> **DATA SUPPLIED**
--------------------
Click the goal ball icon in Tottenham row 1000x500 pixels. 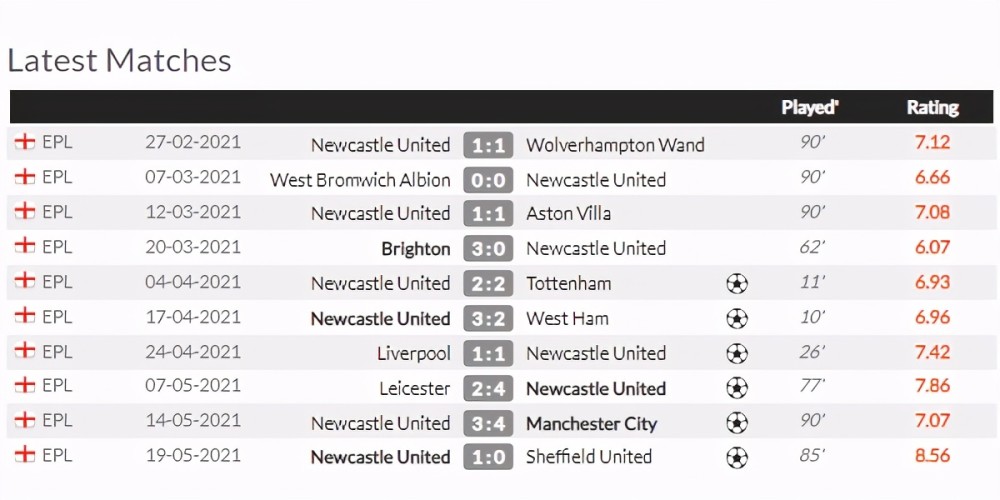coord(737,283)
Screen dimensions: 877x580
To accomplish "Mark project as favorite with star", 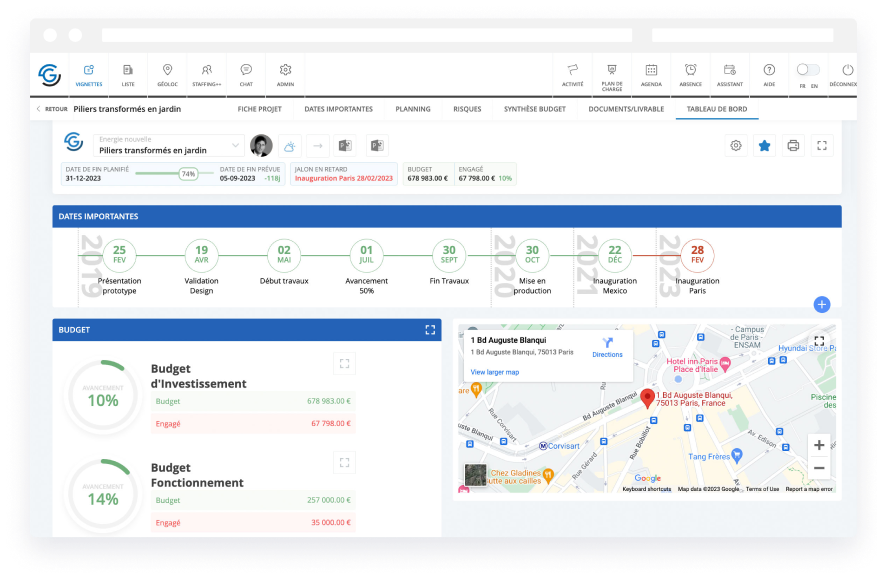I will (765, 145).
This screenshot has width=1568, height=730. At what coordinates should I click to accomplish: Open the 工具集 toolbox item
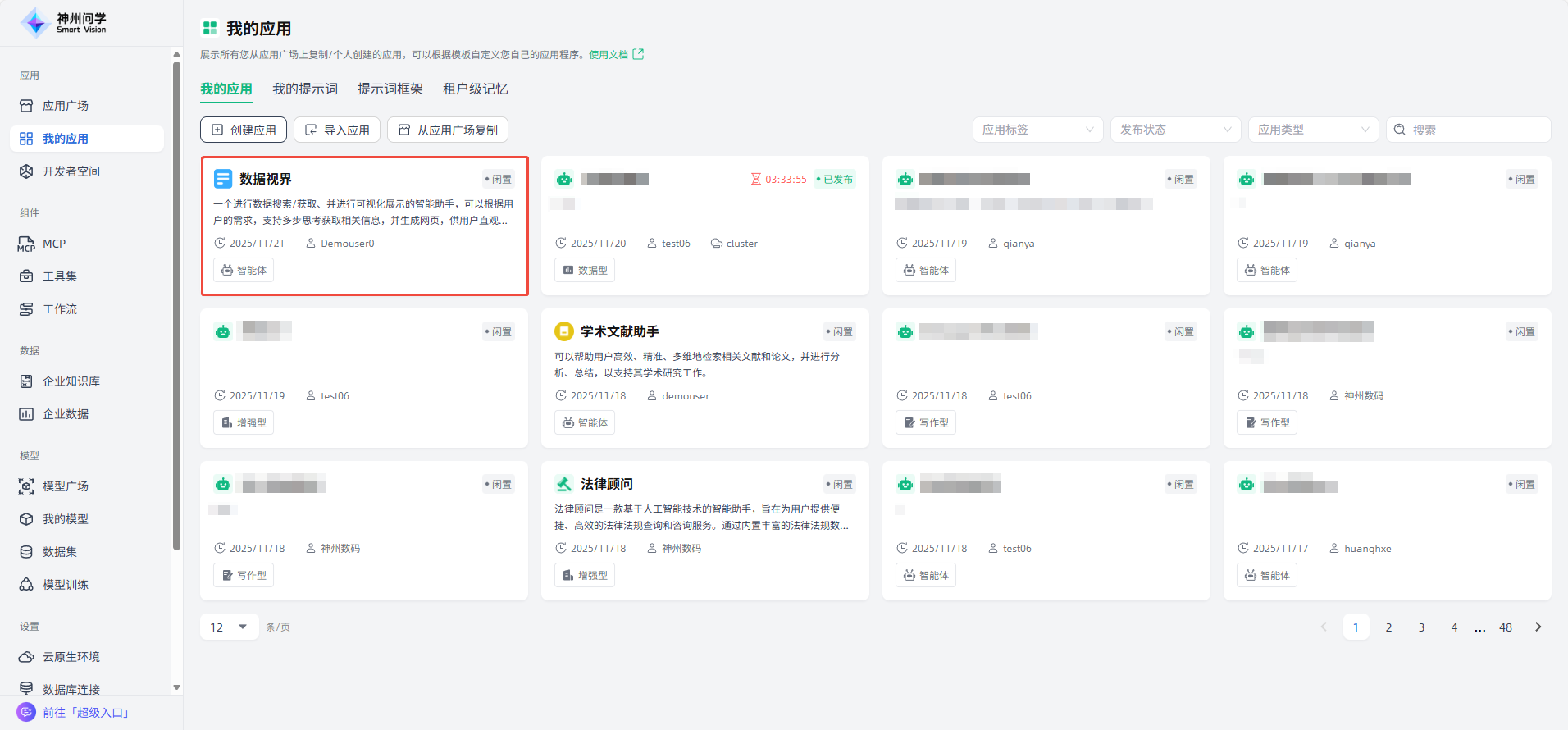click(59, 276)
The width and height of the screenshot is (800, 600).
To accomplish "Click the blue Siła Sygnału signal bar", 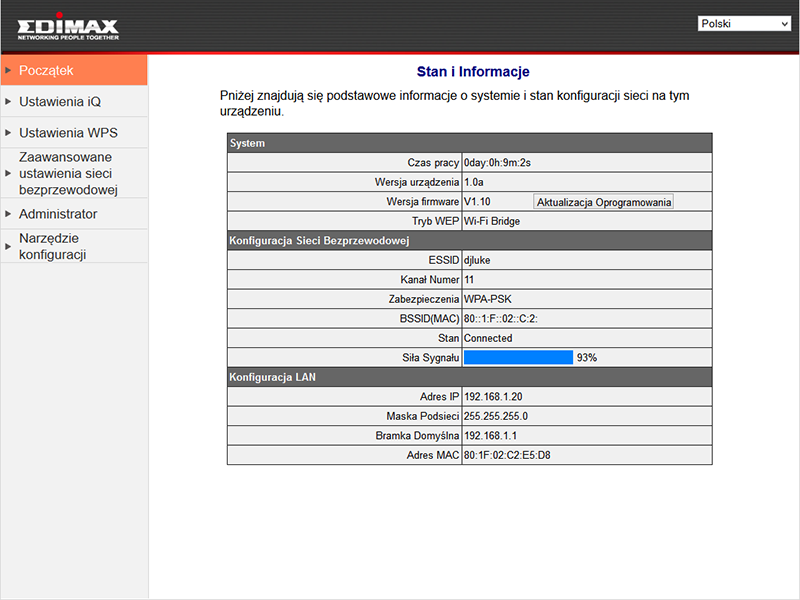I will [518, 357].
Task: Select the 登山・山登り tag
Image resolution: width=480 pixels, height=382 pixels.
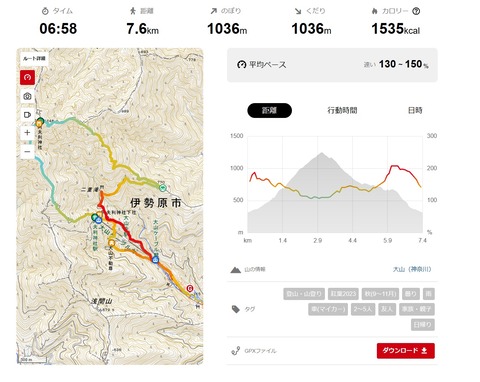Action: pyautogui.click(x=304, y=294)
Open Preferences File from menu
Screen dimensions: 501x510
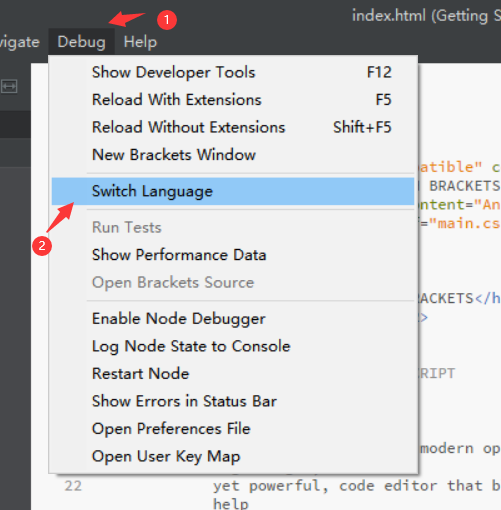(x=233, y=428)
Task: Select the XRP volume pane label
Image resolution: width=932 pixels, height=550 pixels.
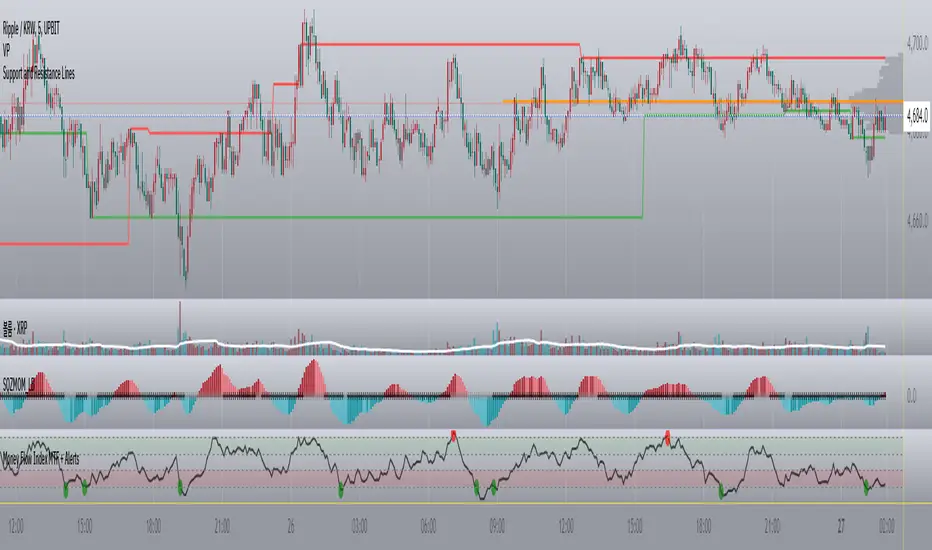Action: click(15, 328)
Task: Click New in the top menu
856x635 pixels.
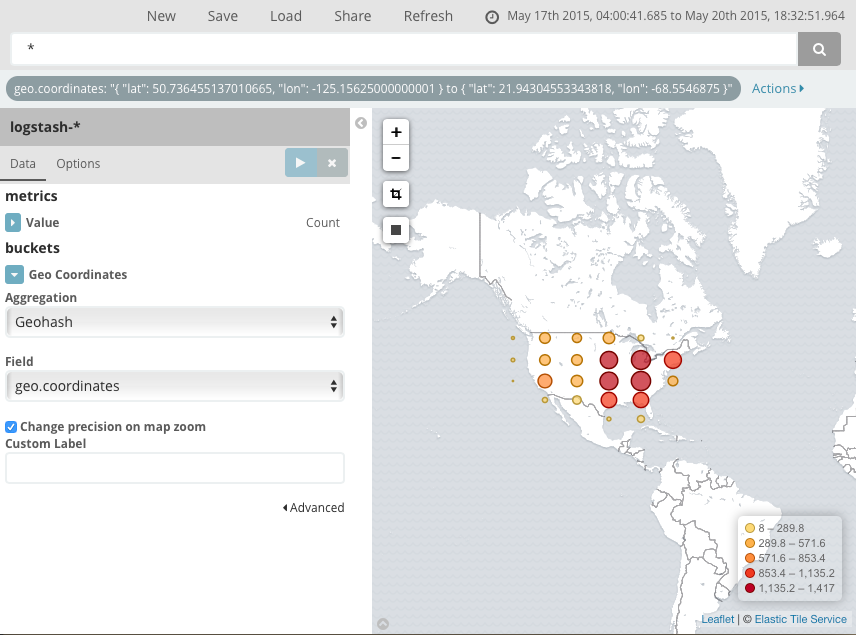Action: click(162, 16)
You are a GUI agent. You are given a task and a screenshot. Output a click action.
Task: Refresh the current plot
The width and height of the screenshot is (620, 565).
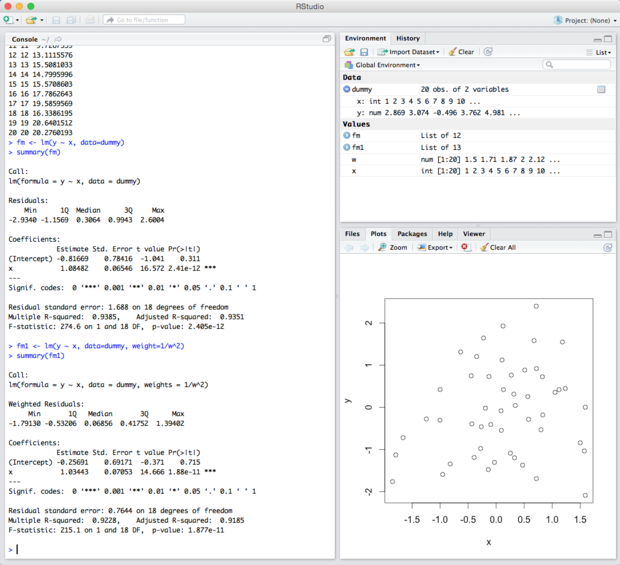607,247
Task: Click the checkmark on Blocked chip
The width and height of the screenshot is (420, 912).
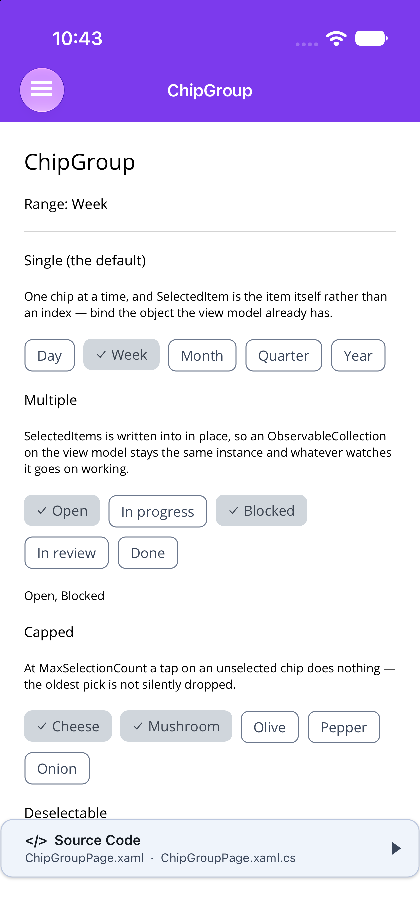Action: click(233, 511)
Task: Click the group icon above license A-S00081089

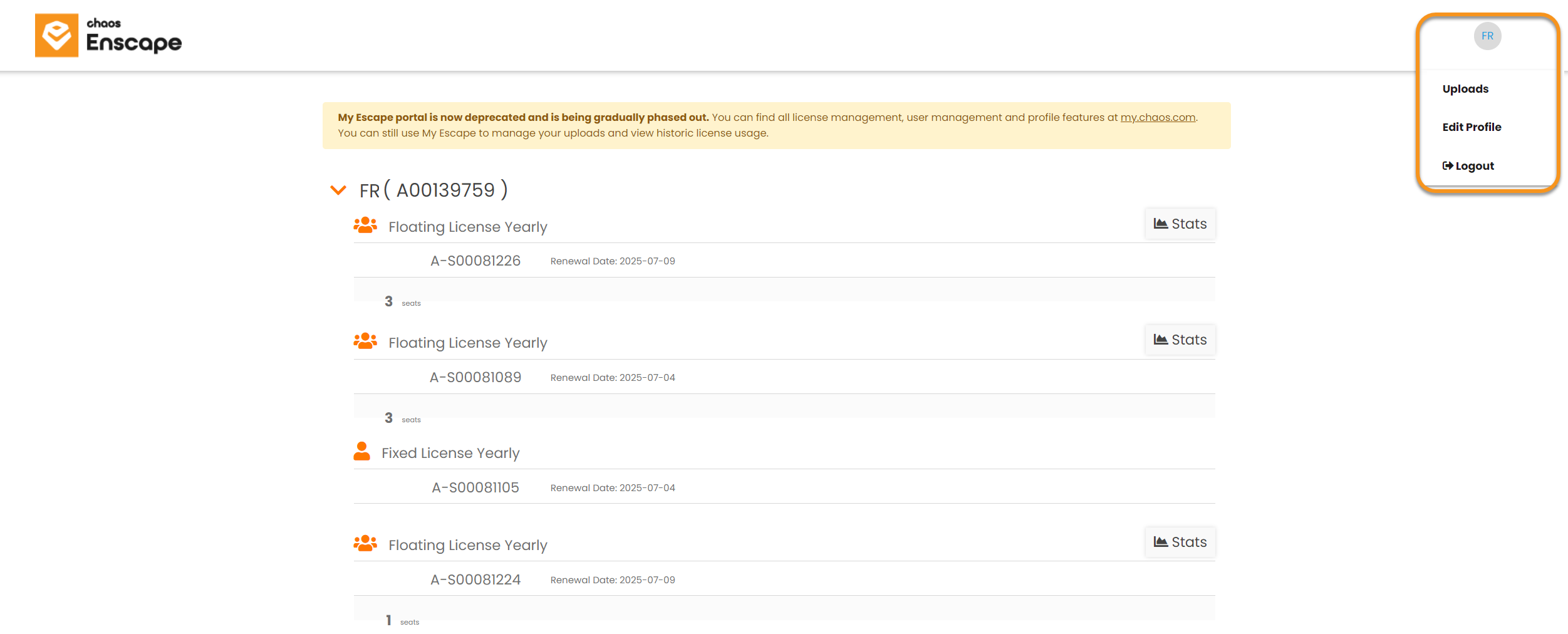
--------------------
Only the lines from the one containing "You are a GUI" through the last line of the data above, both included, belong in the reply, each restated exactly and without pictures.

> **TASK ANSWER**
You are a GUI agent. You are given a task and a screenshot. Output a click action.
Task: Refresh the current plot
The width and height of the screenshot is (620, 565).
607,247
Task: Click the checkmark on Blocked chip
The width and height of the screenshot is (420, 912).
Action: click(233, 511)
Task: Click the group icon above license A-S00081089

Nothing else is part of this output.